--- EXCERPTED DATA Enclosed Below ---
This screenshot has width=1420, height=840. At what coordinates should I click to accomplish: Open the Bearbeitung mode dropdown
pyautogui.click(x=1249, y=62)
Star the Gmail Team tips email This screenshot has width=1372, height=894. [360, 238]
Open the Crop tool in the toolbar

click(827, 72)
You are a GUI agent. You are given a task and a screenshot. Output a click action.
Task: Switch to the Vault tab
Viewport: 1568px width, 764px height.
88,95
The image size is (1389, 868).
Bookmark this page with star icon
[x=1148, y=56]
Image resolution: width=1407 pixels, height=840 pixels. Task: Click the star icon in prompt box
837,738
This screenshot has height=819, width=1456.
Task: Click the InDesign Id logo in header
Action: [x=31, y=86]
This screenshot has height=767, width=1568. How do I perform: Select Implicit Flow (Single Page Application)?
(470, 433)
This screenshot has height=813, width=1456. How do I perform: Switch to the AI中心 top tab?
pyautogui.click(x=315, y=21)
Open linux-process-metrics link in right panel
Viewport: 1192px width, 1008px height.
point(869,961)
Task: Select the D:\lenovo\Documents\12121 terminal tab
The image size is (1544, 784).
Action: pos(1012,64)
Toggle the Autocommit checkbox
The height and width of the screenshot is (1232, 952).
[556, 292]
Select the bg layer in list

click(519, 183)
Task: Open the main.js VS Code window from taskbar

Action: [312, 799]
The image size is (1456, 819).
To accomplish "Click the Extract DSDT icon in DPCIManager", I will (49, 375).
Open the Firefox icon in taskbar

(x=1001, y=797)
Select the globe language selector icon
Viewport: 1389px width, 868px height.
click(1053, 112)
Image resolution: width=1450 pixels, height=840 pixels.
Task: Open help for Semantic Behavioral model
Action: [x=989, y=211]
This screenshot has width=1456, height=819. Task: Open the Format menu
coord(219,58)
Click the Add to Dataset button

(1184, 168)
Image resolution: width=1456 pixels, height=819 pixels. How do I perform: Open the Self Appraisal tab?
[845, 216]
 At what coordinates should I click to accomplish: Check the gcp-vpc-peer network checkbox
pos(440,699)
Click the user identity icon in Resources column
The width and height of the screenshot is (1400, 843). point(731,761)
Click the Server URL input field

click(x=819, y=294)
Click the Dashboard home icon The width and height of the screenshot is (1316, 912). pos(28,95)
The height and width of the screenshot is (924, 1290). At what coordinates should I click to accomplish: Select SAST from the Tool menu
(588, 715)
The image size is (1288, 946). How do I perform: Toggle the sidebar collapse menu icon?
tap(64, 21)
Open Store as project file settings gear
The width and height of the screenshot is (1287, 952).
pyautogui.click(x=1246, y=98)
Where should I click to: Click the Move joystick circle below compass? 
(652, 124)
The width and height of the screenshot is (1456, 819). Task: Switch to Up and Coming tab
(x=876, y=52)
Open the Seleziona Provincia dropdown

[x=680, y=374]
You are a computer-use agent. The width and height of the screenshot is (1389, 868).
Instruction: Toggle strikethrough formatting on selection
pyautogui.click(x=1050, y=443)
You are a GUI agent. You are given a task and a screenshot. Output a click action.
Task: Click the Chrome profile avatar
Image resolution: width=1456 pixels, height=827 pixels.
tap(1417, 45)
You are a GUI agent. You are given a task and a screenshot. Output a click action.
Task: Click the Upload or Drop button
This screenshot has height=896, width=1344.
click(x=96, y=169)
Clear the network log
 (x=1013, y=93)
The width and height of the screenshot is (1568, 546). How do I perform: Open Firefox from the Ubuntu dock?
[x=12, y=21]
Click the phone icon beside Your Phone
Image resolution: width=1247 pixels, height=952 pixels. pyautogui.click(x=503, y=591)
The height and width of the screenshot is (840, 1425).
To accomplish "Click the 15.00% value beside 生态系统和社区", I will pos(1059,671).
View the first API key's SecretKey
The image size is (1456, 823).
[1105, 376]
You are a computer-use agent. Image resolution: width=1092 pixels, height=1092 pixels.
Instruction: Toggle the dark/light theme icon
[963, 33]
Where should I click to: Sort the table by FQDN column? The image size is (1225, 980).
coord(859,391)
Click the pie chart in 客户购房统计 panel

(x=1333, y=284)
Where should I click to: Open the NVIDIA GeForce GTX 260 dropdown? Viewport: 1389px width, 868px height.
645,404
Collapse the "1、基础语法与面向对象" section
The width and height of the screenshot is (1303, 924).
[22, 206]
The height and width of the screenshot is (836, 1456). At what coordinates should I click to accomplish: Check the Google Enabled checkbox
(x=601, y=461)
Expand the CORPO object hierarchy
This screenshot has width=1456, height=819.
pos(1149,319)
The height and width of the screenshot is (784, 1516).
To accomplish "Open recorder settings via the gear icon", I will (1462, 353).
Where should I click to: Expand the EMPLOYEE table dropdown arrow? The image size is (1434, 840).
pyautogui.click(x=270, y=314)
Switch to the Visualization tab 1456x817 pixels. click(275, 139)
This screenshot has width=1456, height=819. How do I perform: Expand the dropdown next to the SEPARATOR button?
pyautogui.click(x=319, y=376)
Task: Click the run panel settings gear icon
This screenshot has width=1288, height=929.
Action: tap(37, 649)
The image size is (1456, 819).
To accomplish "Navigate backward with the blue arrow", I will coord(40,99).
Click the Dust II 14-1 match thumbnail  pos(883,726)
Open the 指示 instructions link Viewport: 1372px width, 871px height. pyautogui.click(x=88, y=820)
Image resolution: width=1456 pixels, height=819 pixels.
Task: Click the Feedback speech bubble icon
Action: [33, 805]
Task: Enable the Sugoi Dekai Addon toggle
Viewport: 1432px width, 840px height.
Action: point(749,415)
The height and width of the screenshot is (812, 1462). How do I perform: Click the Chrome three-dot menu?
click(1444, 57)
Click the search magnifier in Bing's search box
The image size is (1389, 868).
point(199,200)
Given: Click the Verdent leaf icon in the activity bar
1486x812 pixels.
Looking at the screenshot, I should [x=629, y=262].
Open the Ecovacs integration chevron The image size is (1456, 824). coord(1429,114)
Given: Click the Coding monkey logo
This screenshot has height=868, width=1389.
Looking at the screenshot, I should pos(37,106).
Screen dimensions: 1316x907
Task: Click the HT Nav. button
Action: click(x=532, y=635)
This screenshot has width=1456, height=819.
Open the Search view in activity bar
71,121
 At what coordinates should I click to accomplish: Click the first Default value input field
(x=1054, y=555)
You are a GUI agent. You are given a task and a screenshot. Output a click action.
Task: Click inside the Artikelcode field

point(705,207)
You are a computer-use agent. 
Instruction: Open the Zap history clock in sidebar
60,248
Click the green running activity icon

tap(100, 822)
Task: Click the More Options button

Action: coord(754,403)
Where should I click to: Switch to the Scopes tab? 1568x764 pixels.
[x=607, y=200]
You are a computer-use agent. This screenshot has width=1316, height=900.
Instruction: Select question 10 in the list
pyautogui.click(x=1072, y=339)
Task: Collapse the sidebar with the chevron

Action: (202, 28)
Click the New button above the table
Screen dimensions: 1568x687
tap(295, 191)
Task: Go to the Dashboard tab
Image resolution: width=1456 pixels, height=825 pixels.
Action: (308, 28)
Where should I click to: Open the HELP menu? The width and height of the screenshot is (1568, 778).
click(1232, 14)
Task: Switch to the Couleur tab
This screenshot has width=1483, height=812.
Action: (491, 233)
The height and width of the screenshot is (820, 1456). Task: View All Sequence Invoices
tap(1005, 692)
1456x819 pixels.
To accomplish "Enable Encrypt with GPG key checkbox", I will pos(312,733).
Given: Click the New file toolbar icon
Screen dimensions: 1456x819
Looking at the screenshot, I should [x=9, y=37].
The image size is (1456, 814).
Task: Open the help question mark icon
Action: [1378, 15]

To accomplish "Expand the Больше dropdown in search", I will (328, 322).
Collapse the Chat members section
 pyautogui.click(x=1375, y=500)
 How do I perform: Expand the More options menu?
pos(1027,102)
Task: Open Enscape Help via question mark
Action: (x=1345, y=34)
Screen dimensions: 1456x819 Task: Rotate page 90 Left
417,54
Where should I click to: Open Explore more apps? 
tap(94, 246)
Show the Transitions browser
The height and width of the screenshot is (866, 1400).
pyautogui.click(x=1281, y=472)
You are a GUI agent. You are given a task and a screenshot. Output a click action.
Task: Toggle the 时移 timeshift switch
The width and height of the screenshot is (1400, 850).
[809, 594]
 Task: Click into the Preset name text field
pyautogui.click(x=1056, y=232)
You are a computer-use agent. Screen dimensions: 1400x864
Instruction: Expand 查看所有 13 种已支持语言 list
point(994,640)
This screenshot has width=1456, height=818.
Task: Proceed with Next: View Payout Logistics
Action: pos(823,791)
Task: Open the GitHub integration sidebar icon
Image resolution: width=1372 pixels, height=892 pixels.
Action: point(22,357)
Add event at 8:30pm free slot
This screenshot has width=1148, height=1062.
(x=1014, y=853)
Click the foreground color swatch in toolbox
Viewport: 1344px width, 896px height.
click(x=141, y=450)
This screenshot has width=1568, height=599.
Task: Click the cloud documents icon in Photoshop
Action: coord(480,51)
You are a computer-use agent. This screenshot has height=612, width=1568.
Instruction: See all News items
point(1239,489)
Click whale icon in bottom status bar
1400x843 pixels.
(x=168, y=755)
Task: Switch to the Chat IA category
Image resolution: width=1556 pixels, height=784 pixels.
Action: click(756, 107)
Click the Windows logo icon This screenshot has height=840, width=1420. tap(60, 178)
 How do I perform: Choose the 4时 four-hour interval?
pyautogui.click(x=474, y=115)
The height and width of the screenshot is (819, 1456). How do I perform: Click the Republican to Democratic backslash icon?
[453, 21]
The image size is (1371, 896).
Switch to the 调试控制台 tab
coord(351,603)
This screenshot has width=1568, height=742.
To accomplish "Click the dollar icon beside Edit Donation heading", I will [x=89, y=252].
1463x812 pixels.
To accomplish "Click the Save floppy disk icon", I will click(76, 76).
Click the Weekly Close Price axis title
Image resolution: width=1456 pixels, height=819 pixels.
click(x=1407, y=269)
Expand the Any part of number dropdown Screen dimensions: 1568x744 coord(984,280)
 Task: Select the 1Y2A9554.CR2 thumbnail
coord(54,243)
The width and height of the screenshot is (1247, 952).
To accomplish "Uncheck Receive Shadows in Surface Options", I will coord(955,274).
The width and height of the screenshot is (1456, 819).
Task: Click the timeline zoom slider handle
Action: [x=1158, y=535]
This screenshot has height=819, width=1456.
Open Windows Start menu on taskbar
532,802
--- End of Enclosed EXCERPTED DATA ---
> PROBLEM DETAILS:
Return, unchanged, the run of lines above that opens with the line containing "has height=612, width=1568." and closes with the line containing "The width and height of the screenshot is (1247, 952).". Include both.

> WORKED SOLUTION:
You are a computer-use agent. This screenshot has height=612, width=1568.
Instruction: See all News items
point(1239,489)
Click whale icon in bottom status bar
1400x843 pixels.
(x=168, y=755)
Task: Switch to the Chat IA category
Image resolution: width=1556 pixels, height=784 pixels.
Action: click(756, 107)
Click the Windows logo icon This screenshot has height=840, width=1420. tap(60, 178)
 How do I perform: Choose the 4时 four-hour interval?
pyautogui.click(x=474, y=115)
The height and width of the screenshot is (819, 1456). How do I perform: Click the Republican to Democratic backslash icon?
[453, 21]
The image size is (1371, 896).
Switch to the 调试控制台 tab
coord(351,603)
This screenshot has width=1568, height=742.
To accomplish "Click the dollar icon beside Edit Donation heading", I will [x=89, y=252].
1463x812 pixels.
To accomplish "Click the Save floppy disk icon", I will click(76, 76).
Click the Weekly Close Price axis title
Image resolution: width=1456 pixels, height=819 pixels.
click(x=1407, y=269)
Expand the Any part of number dropdown Screen dimensions: 1568x744 coord(984,280)
 Task: Select the 1Y2A9554.CR2 thumbnail
coord(54,243)
The width and height of the screenshot is (1247, 952).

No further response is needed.